将人は明の横で、シートに身体を預けたまま黙っていた。どんなことになろうと、自分は言われたことをやるだけだ。今いちばん大事なのは、記憶を取り戻すこと。そのためならどんなことでも出来る。そう考えていた。
「明。やろうぜ」
将人が言った。
将人の言葉に隆男は驚いた。将人に自己主張があろうとは思っていなかったのだ。
どのみち明は隆男の申し出に乗るつもりだった。しかし、もったいをつけていた。それなのに、あっさり将人が返事をするとは。
明は将人が記憶を取り戻しつつあるのではないかと感じた。女と会いたがっているのもそれと関係しているのかもしれないと。もし、将人が記憶を取り戻せなくても、隆男が調べてきた過去を教えてやればいい。工藤を失脚させ、隆男を補佐する形ででもこの街を支配することができれば、将人にもハッピーエンドが来ていいはずだ。
明は寛大な気持ちになっていた。
勝利を確信しているからだ。
工藤は隆男を疑っていた。隆男だけではない。自分のまわりの全てを疑っていた。
クスリの取引をぶち壊し、自分たちに戦争を仕掛けていたのは誰なのか。それを探っていた。
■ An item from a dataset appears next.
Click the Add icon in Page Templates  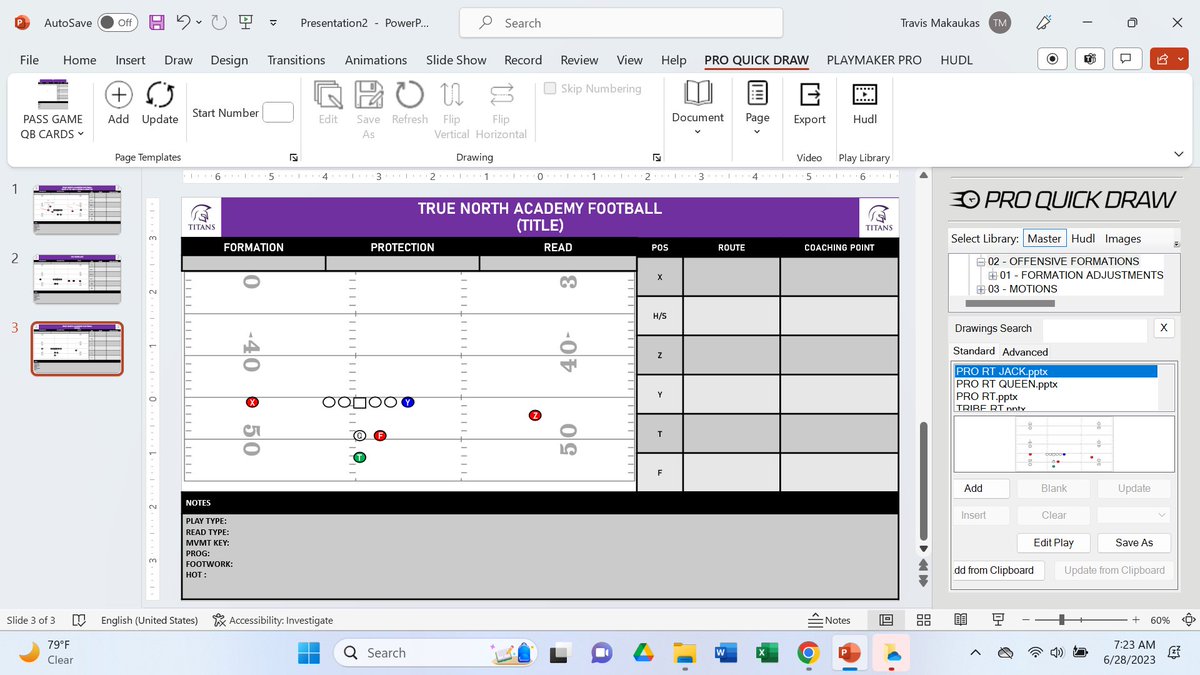118,100
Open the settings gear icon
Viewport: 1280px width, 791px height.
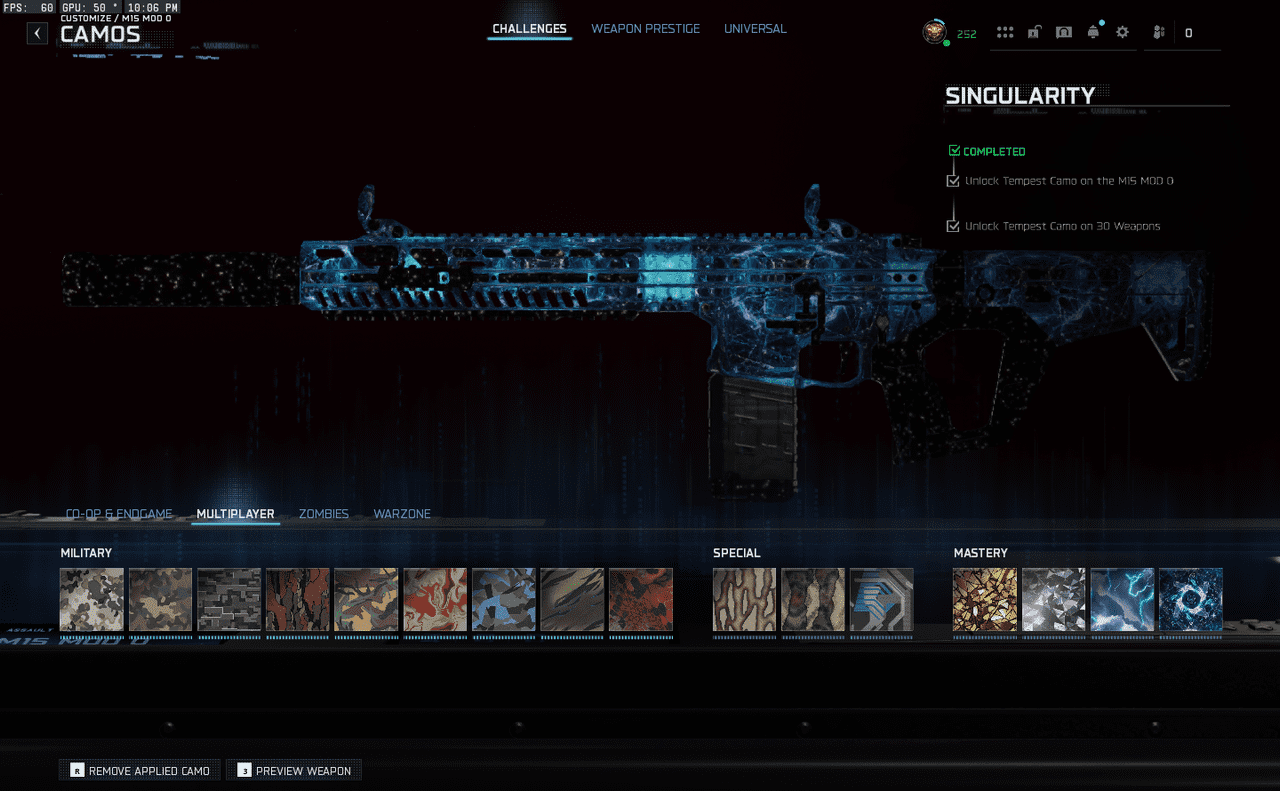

クスリと金を奪われ、取引相手も命を落とした。工藤の面子に泥がなすりつけられたのだ。誰がやったのかはっきりさせて、落とし前を付けさせる。それができなければ、工藤の権力は地に落ちたと回りに知らしめることになり、工藤の地位は失われる。
だからこそ工藤は、戦争を仕掛けてきた相手を必死になって探していた。
組織のトップの座を狙う者は大勢いる。その誰かが今回の戦争を仕掛け、そしらぬ顔で組長に自分の間抜けさ加減を面白おかしく吹聴しているかもしれない。
億単位のクスリ、同額の現金、四人の組員の命、四人のディーラーの命。それらを一瞬に失い、なんの手当もできないと。
工藤は情報収集と同時に、武装の強化にも乗り出した。
二度と舐めた真似はさせないというアピールも兼ねて。
たまたま、隆男に武器商を紹介された。工藤の現状を心配したのだろう。より強力な火器を用意して、次の襲撃を警戒したほうがいいと言われたのだ。
工藤は自分の部下たちを連れて、取引に出かけることにした。普段は自ら取引に立ち会うことなど無かった。危険な役目は、それ専門の連中に任せていればいい。売り込みを兼ねているのだろうが、危険な役目を果たしたがる者は掃いて捨てるほどいた。
しかし、今回は工藤自ら出かける。自分の命を狙う者には、またとないチャンスのはずだ。 自分を餌に、敵対者をあぶり出すつもりだった。
そのため、取引の現場にあらかじめ部下を潜ませておいた。敵対者が何者で、何人いようが、工藤に指一本触れる前に撃ち倒されるはずだ。
死体の身元を調べれば、誰が黒幕かすぐに判明する。警察の捜査ではないのだ。動かぬ証拠が必要なわけではない。